E dunque: nel ventennio indicato la speranza di vita alla nascita o vita media è salita a livello mondiale di ben 6,7 anni (aumento medio della vita di 3,4 anni ogni 10 anni di calendario: già questa una enormità), con queste graduazioni continentali: Africa 10,3 anni di vita media in più; Asia 6,7 anni in più; Europa 5,2 anni; Oceania 4,8 anni; America latina e Caraibica 4,6 anni; America del nord 2,5 anni E’ vero: i livelli di partenza della durata media della vita erano nel quinquennio 1995-2000 assai differenziati: tra l’America del nord, allora la punta più alta, e l’Africa si andava da 76,7 a 52,3 anni di speranza di vita alla nascita, con un divario enorme di 24,4 anni. Logica vuole che gli aumenti siano maggiori dove maggiori sono i margini di miglioramento. Ma nel quinquennio 2015-2020, venti anni dopo, l’America del nord saliva a 79,2 anni di vita media, l’Africa a 62,7, per una differenza di 16,5 anni. Detto diversamente: nei venti anni clou della globalizzazione l’Africa ha ridotto di 8 anni il suo distacco dall’America del nord in termini di durata della vita. In pratica ha risucchiato all’America del nord quasi un anno di vita ogni due anni di calendario. Siamo ben al di là di fisiologici avvicinamenti. Ed è da annotare, peraltro, come nel tempo della globalizzazione di segno Usa l’America del nord (Stati Uniti più Canada) sia di gran lunga il continente-regione del mondo che guadagna meno anni vita; l’Africa innanzi tutto e secondariamente l’Asia i continenti con un exploit di longevità.
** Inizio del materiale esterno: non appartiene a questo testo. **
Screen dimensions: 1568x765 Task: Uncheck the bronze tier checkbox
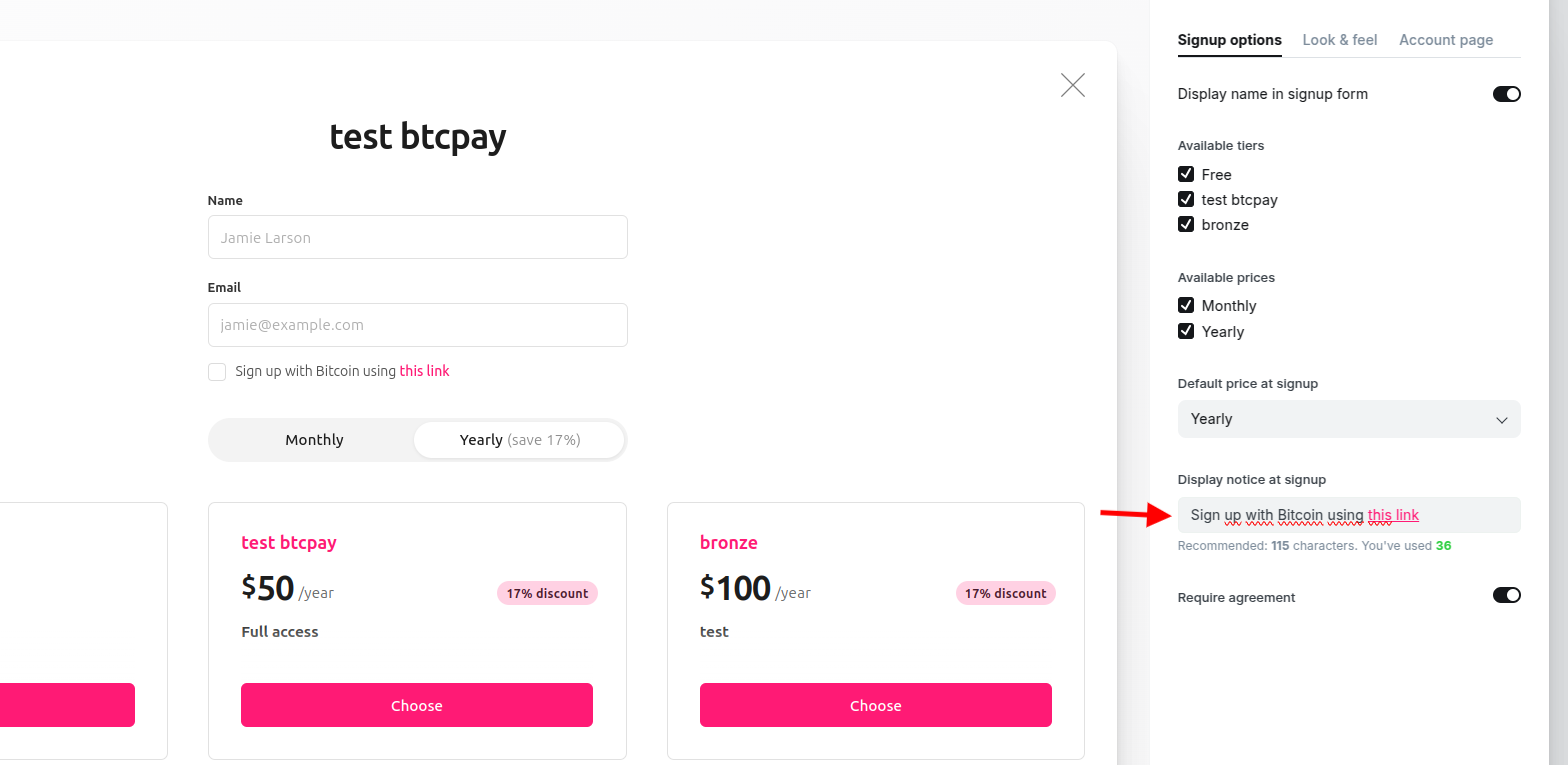point(1185,224)
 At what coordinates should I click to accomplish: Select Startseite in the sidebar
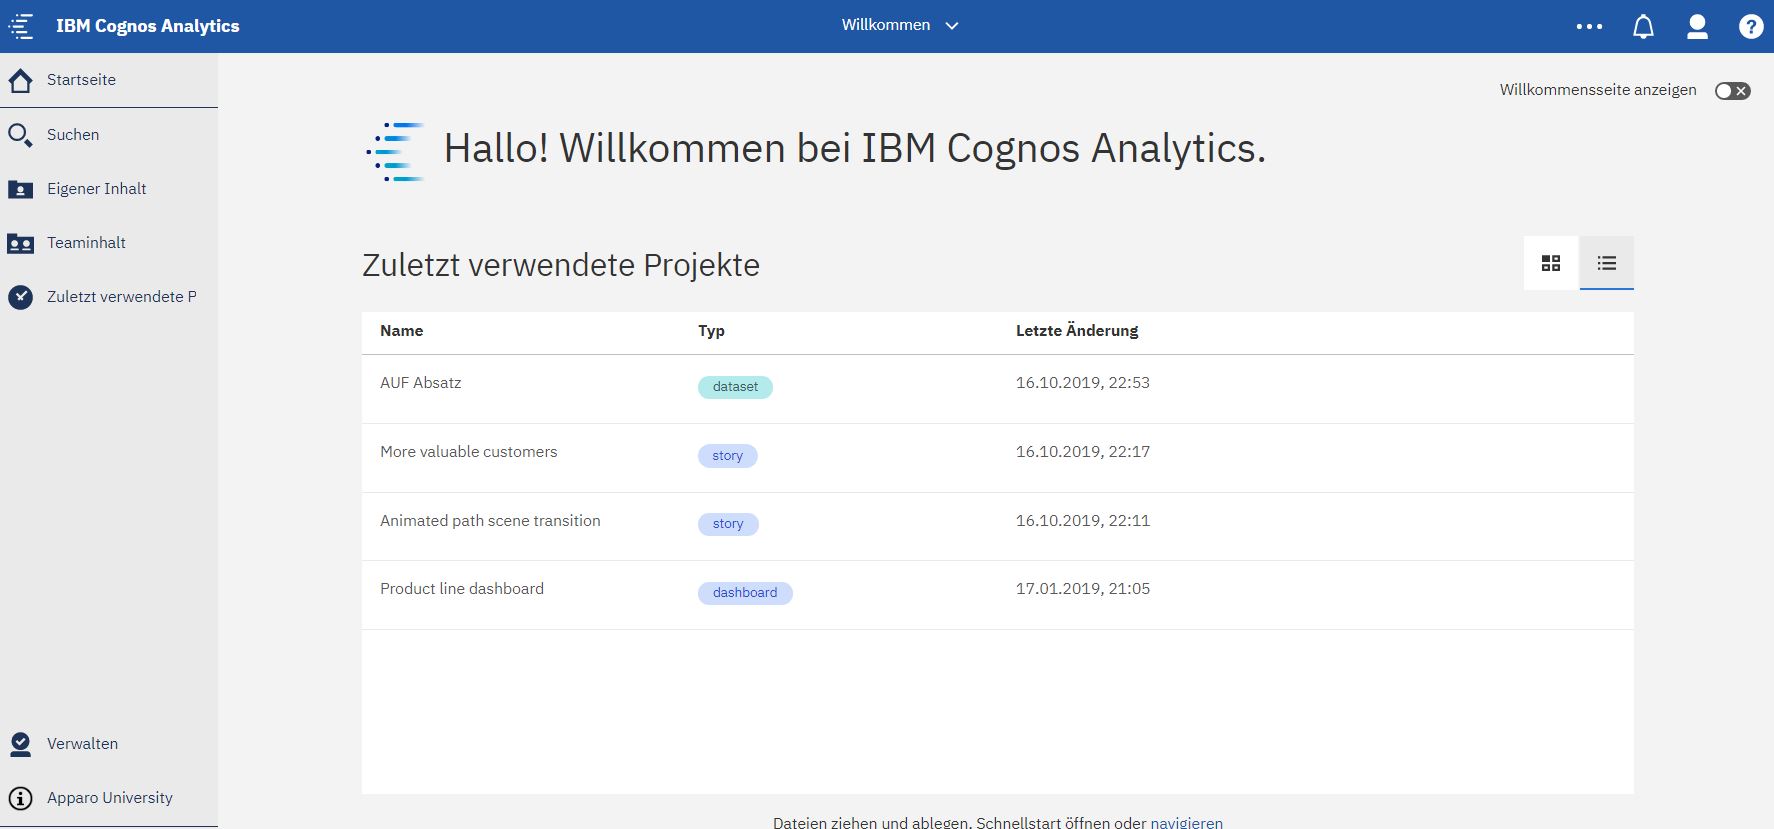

Quanto la globalizzazione abbia redistribuito la longevità è perfino più evidente da queste altre cifre, che guardano non più alla geografia ma alla ricchezza dei paesi del mondo. Sempre nello stesso intervallo di tempo i paesi a più alto reddito registrano un aumento della speranza di vita media di 4 anni; di 6,5 anni quelli con livello medio di reddito; addirittura di 11,7 anni i paesi con livello di reddito basso. Questi ultimi, che partivano da 51,7 anni di vita media del quinquennio 1995-2000, si sono inerpicati, è proprio il caso di utilizzare questa forma verbale, ai 63,4 anni del 2015-2020, con un aumento medio annuo di speranza di vita di 7 mesi ogni anno di calendario (contro i 2,4 mesi ogni anno di calendario dei paesi più ricchi). Un aumento di longevità perfino difficile da concepire.
Basta così o si deve continuare, per mostrare quanto sia demagogico anche soltanto pensare che la globalizzazione abbia accentrato tutti i vantaggi sui più forti per redistribuire le disgrazie sui più deboli del mondo?